(Beginning of Extract to read)
So are Facebook and Google publishers?
They’ve always said they’re not.
But when so much of people’s information is being curated and served up by them don’t they become something as near as makes no difference to a publisher?
And if Google and Facebook control so much of the information the public sees, then do they have any obligations to the public as well as to their advertisers?
For example, if there is a very important News event happening somewhere in the world, and their algorithms down play it in their users feeds and search results, isn’t that like a newspaper relegating a front page story to page 24?
Some thoughts from other people:
Zeynep Tufekci on Medium: “Algorithms have consequences”
David Holmes on Pando: “If Twitter implements a Facebook style algorithm you may not hear about the next Ferguson”
According to Aarti Shahani in this article for NPR Google does have a newsroom: “In Google Newsroom, Brazil Defeat Is Not A Headline”;
If you do a Google search on the World Cup game in which Germany slaughtered Brazil 7-1, the top results will say things like “destroy,” “defeat,” and “humiliate.”
But Google itself is choosing to steer clear of negative terms. The company has created an experimental newsroom in San Francisco to monitor the World Cup, and turn popular search results into viral content. And they’ve got a clear editorial bias…
…I ask the team why they wouldn’t use a negative headline. Many headlines are negative.
“We’re also quite keen not to rub salt into the wounds,” producer Sam Clohesy says, “and a negative story about Brazil won’t necessarily get a lot of traction in social.”
Mobile marketing expert Rakesh Agrawal, CEO of reDesign mobile, says that’s just generally true. “People on social networks like Twitter and Facebook — they generally tend to share happy thoughts. If my son had an A in math today, I’m going to share that. But if my son got an F in math, that’s generally not something you’re going to see on social media.”
In old-school newsrooms, the saying goes: if it bleeds, it leads. Because this new newsroom is focused on getting content onto everyone’s smartphone, Agrawal says, editors may have another bias: to comb through the big data in search of happy thoughts.”
Reddit has asked its users to “adhere to the same standards of behaviour online that you follow in real life”.
Although there does seem to be a problem if, as in real life, you try and fast forward through the boring adverts on your catch up TV:
Until an administrator changed the advice in response to questions from the Guardian, however, one rule also encouraged users to “link to the direct version of a media file when the page it was found on doesn’t add any value.”
That practice, known as “hotlinking”, is a common complaint of artists whose work regularly appears on Reddit, since it can send thousands of users to their site without a single one seeing an image credit or advertisement. The rule now only encourages hotlinking “if the page it was found on isn’t the creator’s and doesn’t add additional information or context”.
(End of Extract to read)
(Beginning of Source data)
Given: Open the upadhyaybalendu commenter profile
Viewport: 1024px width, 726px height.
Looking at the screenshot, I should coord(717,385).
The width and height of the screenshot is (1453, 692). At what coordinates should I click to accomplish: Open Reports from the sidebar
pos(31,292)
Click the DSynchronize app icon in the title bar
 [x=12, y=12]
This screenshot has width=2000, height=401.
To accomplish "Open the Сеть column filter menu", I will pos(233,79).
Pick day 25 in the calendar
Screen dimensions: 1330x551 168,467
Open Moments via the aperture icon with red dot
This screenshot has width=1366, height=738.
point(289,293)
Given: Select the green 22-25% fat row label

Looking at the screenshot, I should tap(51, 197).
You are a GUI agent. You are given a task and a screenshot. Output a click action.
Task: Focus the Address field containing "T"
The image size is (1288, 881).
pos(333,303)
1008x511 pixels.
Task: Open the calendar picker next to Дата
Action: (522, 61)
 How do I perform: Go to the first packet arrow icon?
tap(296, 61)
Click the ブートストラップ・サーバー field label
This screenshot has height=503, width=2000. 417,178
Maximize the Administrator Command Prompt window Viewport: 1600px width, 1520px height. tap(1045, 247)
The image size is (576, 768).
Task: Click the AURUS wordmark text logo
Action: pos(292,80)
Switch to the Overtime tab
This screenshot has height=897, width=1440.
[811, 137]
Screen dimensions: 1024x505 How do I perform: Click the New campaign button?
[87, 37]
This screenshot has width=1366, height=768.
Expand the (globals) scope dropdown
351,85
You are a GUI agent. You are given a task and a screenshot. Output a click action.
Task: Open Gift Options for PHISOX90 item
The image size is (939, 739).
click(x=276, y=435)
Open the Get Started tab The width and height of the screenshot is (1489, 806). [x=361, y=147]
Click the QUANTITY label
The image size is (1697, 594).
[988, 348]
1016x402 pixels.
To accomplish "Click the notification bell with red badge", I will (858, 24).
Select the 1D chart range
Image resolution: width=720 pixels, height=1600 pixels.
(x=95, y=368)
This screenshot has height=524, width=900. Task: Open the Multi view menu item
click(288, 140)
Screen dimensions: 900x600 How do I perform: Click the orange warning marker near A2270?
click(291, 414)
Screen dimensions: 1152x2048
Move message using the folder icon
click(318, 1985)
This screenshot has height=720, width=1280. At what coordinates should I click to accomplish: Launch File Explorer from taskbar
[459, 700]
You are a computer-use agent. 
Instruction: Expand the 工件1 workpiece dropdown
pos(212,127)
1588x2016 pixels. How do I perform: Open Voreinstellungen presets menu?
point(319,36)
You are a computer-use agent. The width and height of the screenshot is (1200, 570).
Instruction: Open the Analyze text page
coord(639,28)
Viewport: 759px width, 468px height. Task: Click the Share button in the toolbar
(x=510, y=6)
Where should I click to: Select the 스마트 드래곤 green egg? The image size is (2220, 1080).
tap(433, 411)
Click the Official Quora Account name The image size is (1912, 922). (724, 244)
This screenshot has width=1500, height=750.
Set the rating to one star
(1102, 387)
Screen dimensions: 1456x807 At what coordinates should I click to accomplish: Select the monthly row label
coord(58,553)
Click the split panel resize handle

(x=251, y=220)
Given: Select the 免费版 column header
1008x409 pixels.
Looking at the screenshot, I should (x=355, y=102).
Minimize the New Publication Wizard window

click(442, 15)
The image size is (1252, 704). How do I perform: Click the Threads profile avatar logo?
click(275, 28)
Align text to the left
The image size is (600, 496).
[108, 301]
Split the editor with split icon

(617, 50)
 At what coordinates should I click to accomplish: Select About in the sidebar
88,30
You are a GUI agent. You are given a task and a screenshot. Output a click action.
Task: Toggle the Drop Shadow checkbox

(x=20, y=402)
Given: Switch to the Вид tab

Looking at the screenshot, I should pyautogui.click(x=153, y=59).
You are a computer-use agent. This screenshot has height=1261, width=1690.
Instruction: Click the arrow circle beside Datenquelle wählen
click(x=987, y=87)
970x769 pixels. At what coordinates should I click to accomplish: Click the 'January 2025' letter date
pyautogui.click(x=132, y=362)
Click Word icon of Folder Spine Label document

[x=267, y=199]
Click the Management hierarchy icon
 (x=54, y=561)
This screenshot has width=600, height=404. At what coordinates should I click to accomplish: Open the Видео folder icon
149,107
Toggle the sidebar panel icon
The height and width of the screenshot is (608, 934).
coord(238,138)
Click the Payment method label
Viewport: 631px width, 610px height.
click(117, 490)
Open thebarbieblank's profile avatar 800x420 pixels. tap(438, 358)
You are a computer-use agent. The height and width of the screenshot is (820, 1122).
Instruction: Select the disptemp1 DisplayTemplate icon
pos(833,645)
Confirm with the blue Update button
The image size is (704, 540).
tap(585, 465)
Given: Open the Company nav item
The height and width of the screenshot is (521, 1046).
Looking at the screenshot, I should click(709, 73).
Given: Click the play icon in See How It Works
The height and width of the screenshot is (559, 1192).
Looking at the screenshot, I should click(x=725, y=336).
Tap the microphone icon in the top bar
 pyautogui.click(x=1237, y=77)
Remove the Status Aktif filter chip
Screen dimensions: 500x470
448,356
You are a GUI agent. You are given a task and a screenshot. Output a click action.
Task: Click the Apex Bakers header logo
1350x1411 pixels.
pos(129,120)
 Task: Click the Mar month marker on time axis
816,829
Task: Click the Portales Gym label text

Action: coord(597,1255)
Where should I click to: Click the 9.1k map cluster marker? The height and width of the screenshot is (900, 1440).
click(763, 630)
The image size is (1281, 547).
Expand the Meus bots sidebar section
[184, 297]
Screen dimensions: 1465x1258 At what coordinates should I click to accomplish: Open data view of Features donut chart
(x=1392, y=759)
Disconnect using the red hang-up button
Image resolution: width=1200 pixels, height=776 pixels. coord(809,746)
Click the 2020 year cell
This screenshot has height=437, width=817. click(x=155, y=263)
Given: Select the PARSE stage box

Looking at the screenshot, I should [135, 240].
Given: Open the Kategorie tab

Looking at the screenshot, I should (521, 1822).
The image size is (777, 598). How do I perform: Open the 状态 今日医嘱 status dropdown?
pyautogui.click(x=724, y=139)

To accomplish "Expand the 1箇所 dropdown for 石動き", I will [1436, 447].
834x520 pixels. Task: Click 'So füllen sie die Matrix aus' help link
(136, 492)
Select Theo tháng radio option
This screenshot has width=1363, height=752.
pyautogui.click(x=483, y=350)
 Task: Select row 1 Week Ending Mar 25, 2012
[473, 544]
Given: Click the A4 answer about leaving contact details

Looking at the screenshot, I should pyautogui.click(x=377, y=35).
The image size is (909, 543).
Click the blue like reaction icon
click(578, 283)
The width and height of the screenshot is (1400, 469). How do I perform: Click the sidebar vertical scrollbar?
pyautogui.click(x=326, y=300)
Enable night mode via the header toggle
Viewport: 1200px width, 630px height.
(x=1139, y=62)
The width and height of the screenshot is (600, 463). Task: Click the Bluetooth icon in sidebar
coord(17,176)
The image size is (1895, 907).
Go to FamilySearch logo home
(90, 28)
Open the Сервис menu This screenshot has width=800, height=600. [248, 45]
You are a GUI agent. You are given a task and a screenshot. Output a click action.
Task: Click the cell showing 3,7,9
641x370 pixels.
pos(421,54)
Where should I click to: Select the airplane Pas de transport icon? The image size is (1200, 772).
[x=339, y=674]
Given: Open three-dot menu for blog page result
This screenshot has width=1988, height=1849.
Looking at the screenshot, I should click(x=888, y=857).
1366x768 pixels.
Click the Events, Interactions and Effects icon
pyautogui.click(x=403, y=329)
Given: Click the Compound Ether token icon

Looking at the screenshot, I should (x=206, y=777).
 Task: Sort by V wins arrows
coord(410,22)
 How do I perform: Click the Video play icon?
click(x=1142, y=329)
(End of Source data)
§ Brief 1
Summarize the piece on whether Facebook and Google are publishers in two sentences.
§ Brief 2
Proceed with the piece on whether Facebook and Google are publishers, picking up after its final sentence.
The entries are not needed for what follows.

§ Task response 1
The piece asks whether Facebook and Google, which have always said they are not publishers, become close to publishers with obligations to the public when they curate so much of the information people see. It cites an NPR report that Google's experimental World Cup newsroom steered clear of negative headlines about Germany's 7-1 win over Brazil, and it notes that Reddit changed a rule that had encouraged hotlinking, a practice artists complain about.

§ Task response 2
P.S. Google are looking for public comment and evidence about the right to be forgotten…
What’s the right way to behave online?
If digital behaviour is different from real world behaviour what are the new rules?
The big tech giants that dominate our lives are running around trying to find answers. When they get it wrong, it doesn’t look good.
In June Google hired an ethics adviser Luciano Floridi. He argued in the Guardian for some “bold ideas”:
Most experts agree that current European data protection law is outdated. I see it as the expression of a time when there was a clear divide between online and offline. Today, that divide is being bridged in favour of the “onlife”, a mixture of analogue and digital, physical and virtual experiences, like driving a car following the instructions of a navigator.
The car metaphor is a dead giveaway. A driverless car? Like one of Google’s?
In July Google’s approach to implementing the EU’s Right to be Forgotten ruling became headline news courtesy of the BBC’s Robert Peston. The most interesting piece I read about this (apart from Robert’s own), was Andrew Orlovski’s new angle in The Register (“Google de-listing of BBC article ‘broke UK and Euro public interest laws'”)
All of us engaged in research over networks must commit to finding a way to modernize the process of informed consent. Instead of lowering our standards to the level of unread click-through agreements, let’s raise the standards for everyone.
What we need is an ethics-review process for human-subject research designed explicitly for web-based research…
(Credit to @dianecoyle1859 for this link)
David Banks has some intelligent thoughts and practical suggestions on the ethics of wearable technology. I’d disagree with his suggestion that police forces should be banned from using Google Glass. Law enforcement might be the only place Google Glass serves a useful purpose, rather than just being an annoyance.
I couldn’t write this without mentioning Model View Culture, the online magazine set up by @Shanley. It’s a must read: a combative critique of the values, practices and morality of Silicon Valley. I don’t agree with all of it, but it’s an essential antidote to the complacency and lack of self awareness of too much of the tech scene.
The technology giants are relatively young (even “immature”? ). When you’re an adolescent you haven’t worked out the right thing to do yet. The BBC, like many other mainstream media organisations, has been trying to answer these questions for a lot longer. David Jordan, Director of BBC Values and Standards (Disclaimer: I use to work in that team), recently outlined the BBC’s guidance on removing content online (“Should the BBC unpublish any of its content online?”). It’s rational, nuanced, sensible and, mature.
Bold ideas? I’d rather have some old ones.
“Dad, can you lend me a fiver?”
In a world with cash:
“Yes of course just let me dig through my loose change, there’s always some hanging about in the drawer”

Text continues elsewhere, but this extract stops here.